__Entries provided__
—————
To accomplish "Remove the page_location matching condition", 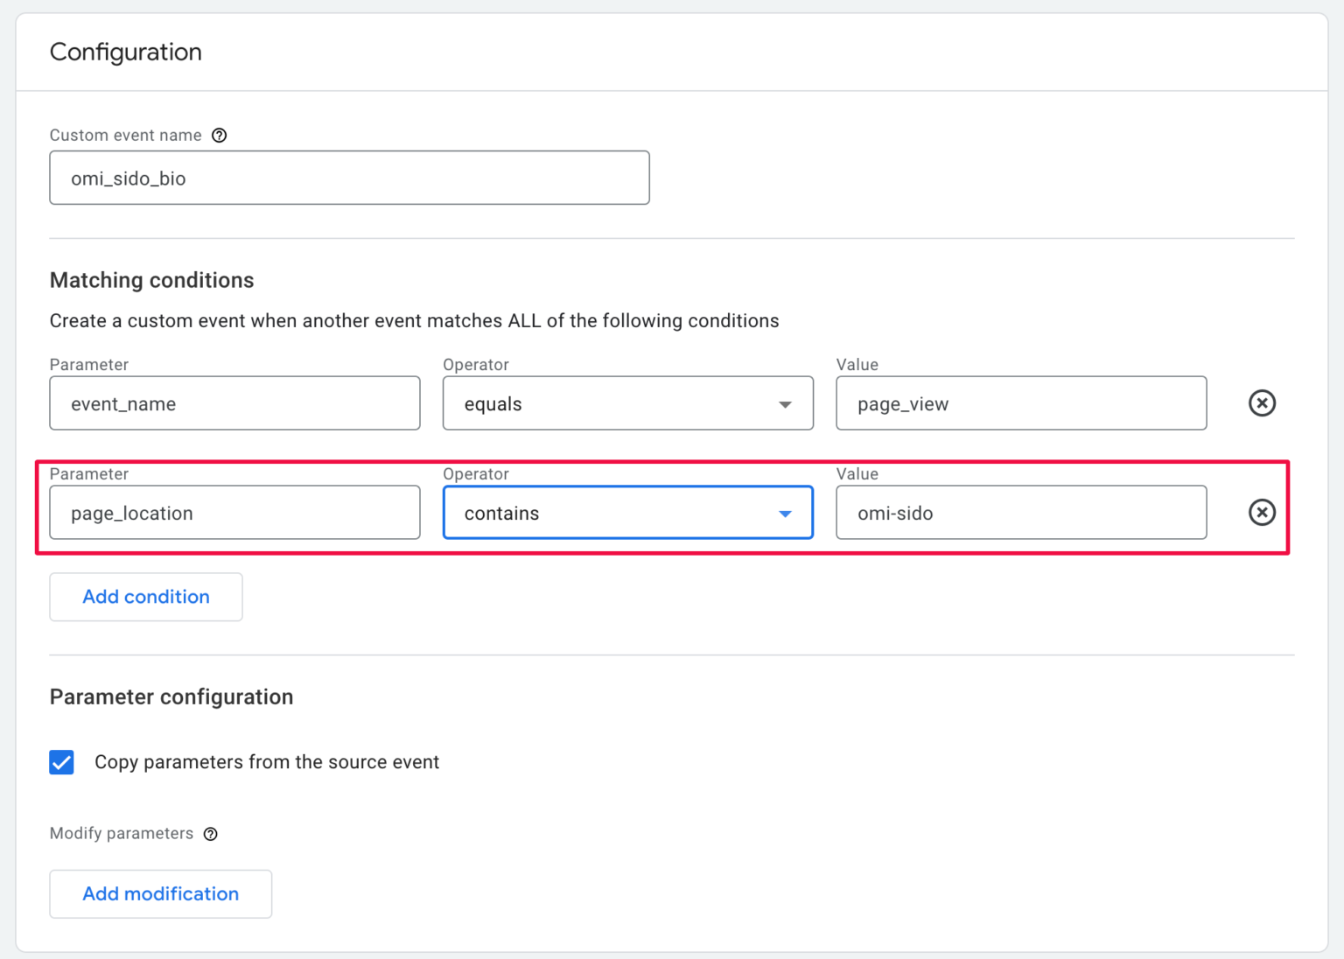I will point(1262,513).
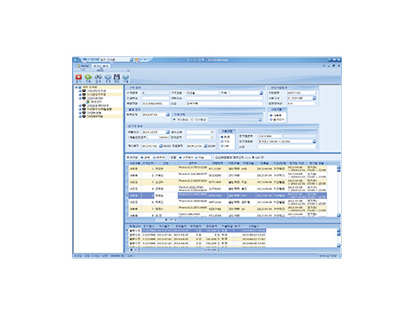Select the highlighted blue row in customer grid
The height and width of the screenshot is (315, 414).
(x=227, y=196)
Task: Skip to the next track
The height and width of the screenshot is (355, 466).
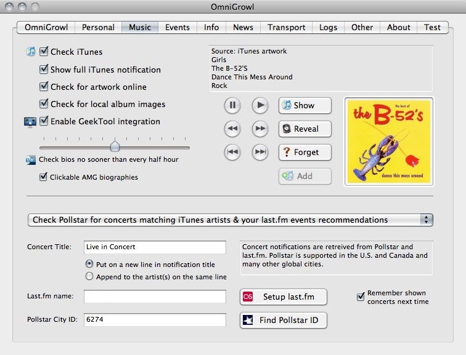Action: point(261,152)
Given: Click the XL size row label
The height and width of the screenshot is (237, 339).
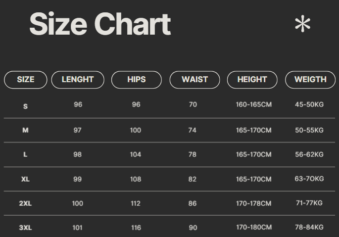Looking at the screenshot, I should coord(25,179).
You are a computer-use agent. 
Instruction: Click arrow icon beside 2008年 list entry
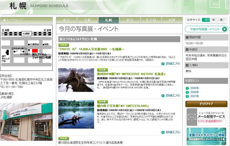click(x=187, y=92)
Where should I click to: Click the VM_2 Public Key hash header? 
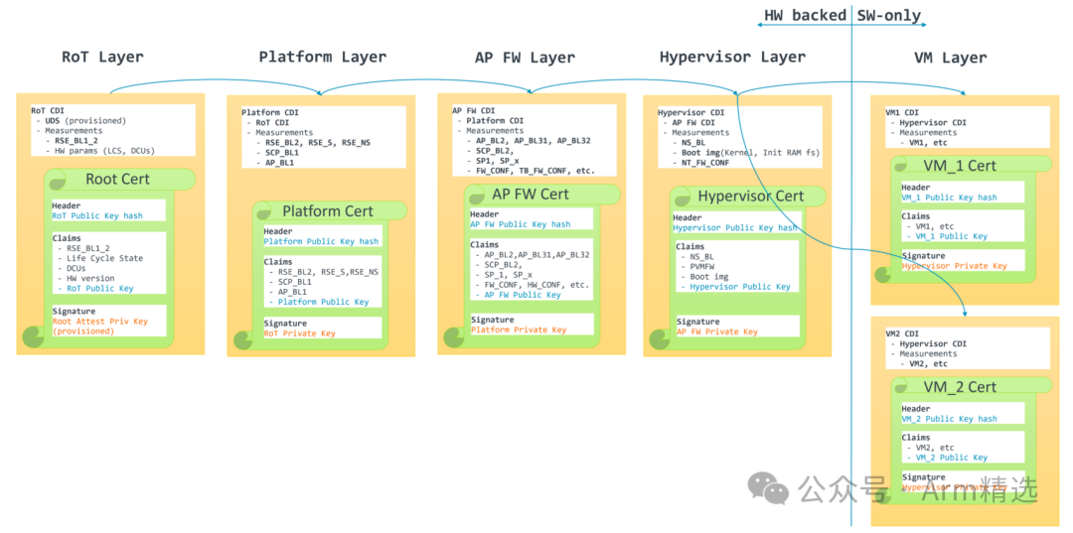click(x=949, y=419)

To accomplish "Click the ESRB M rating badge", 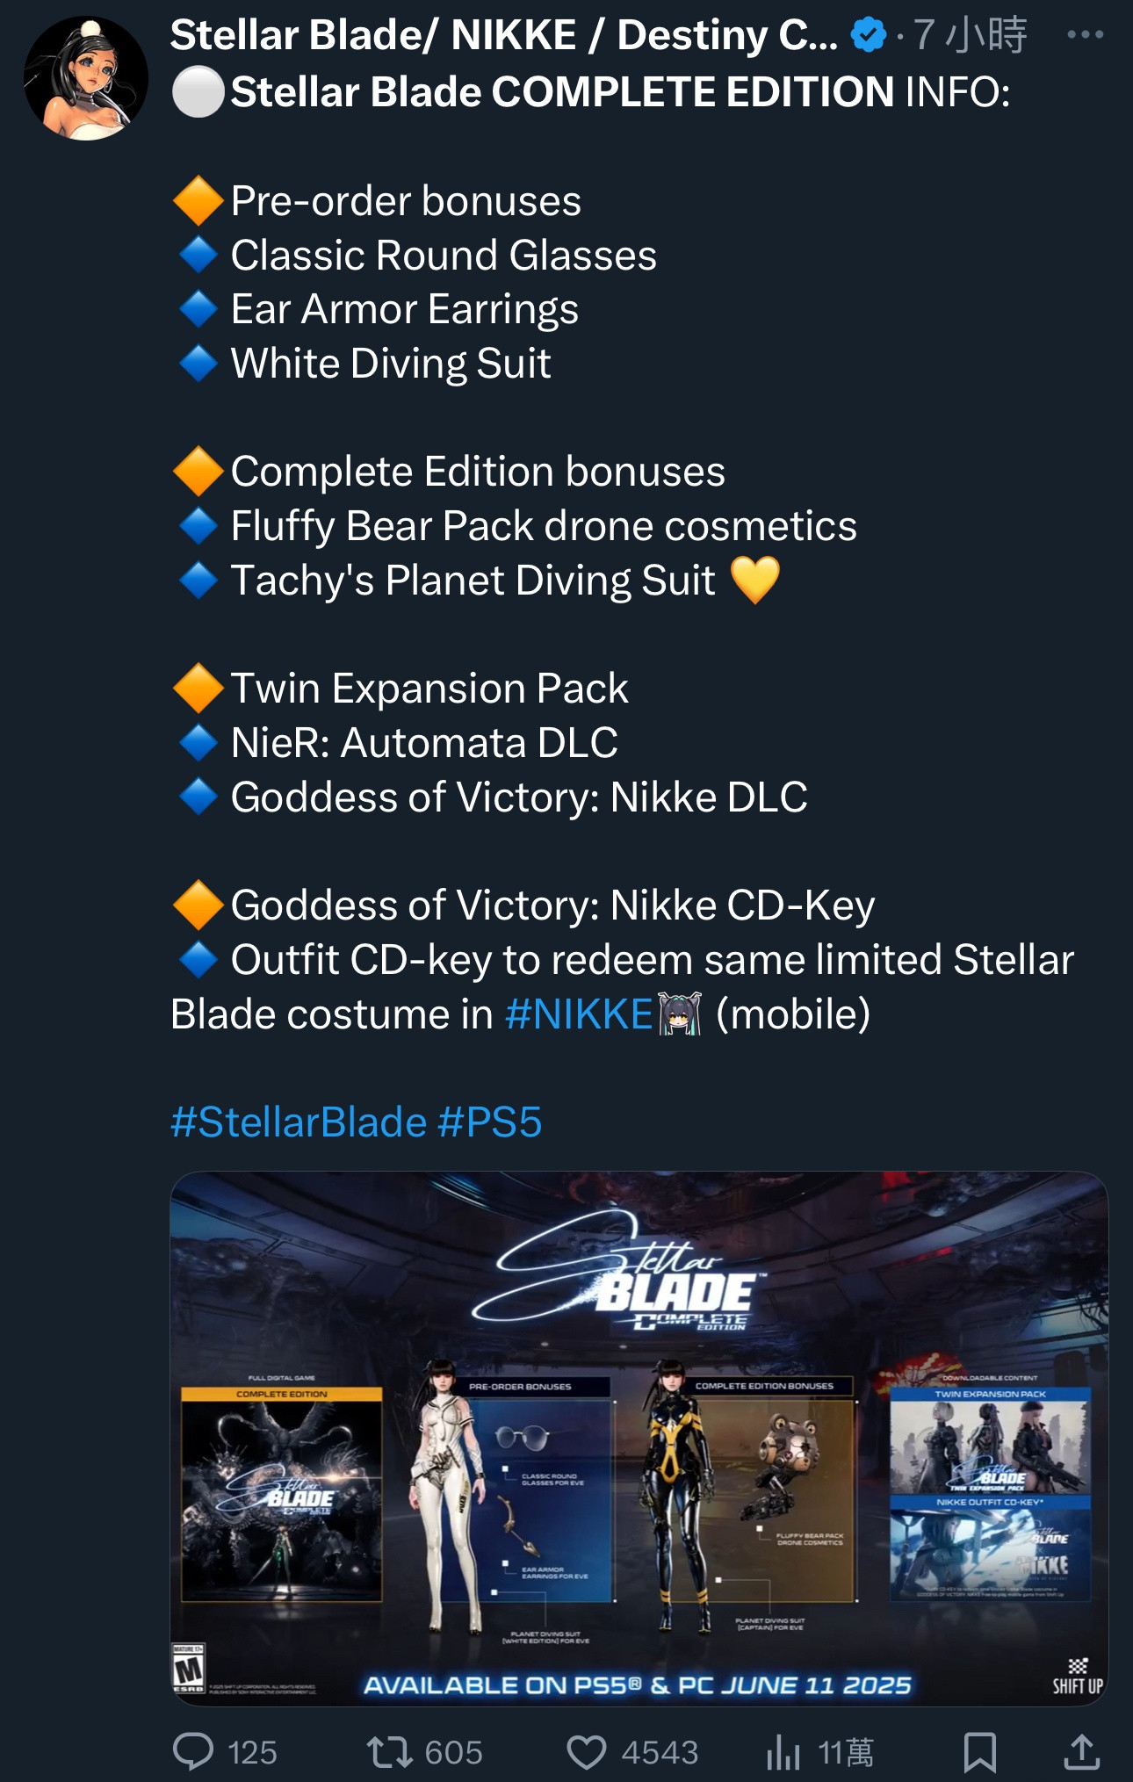I will click(188, 1667).
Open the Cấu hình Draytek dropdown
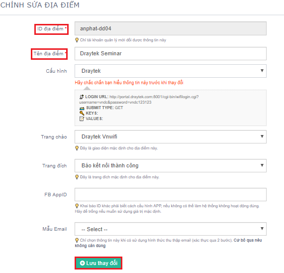284x273 pixels. pyautogui.click(x=171, y=71)

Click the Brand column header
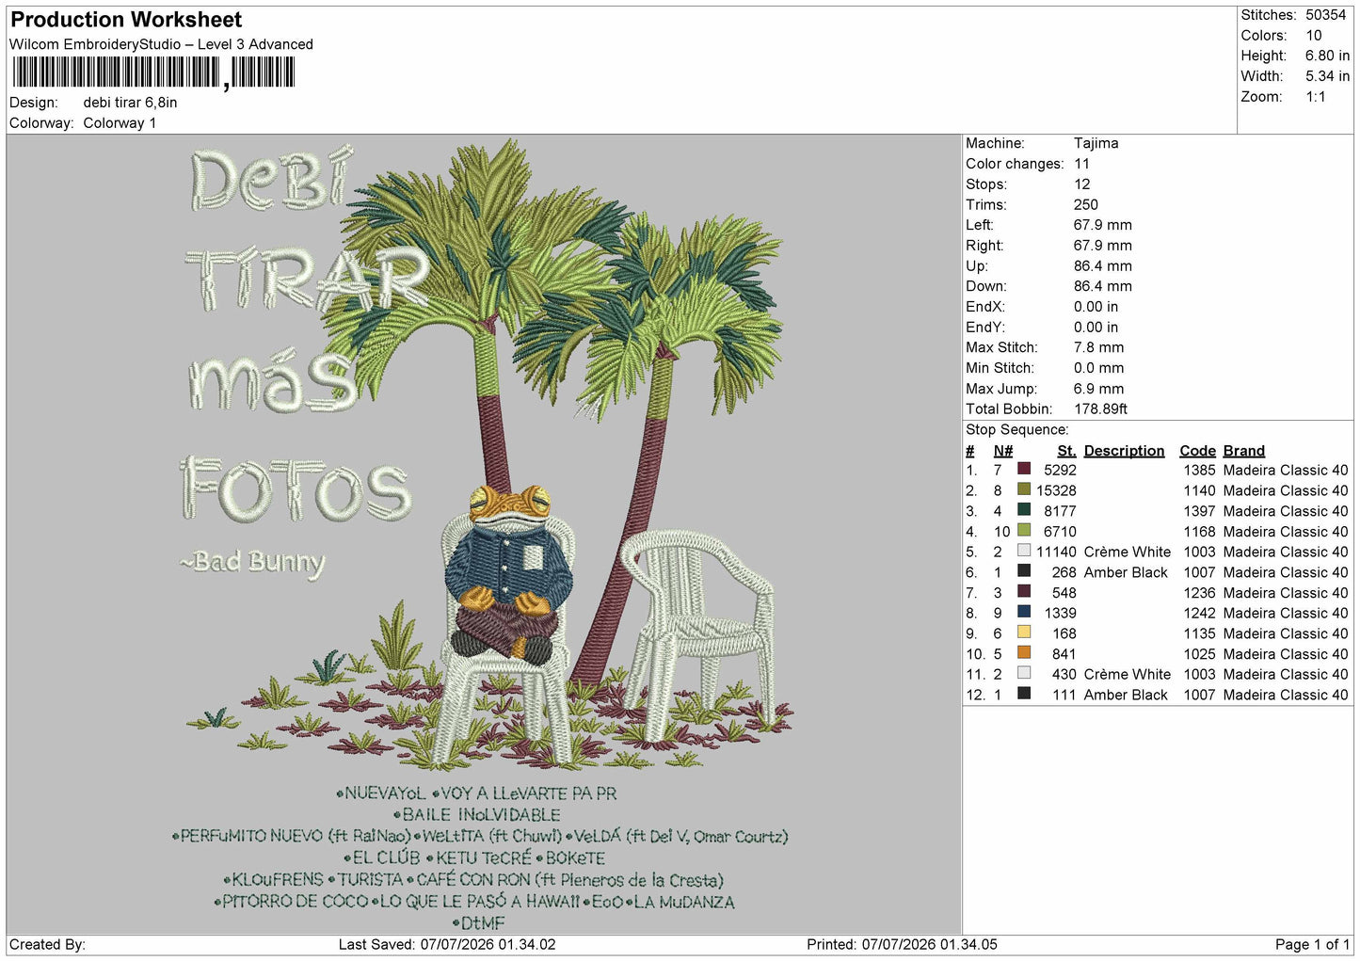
—————
__About this exercise__
Repeat exactly the stretch of the listing above that starts with the line holding "The height and width of the screenshot is (355, 466)." and finishes with the line holding "You are a computer-use agent.", both included. Skip every picture.

__Solution below__
The height and width of the screenshot is (355, 466).
Action: point(261,152)
Given: Click the XL size row label
The height and width of the screenshot is (237, 339).
Looking at the screenshot, I should coord(25,179).
You are a computer-use agent. 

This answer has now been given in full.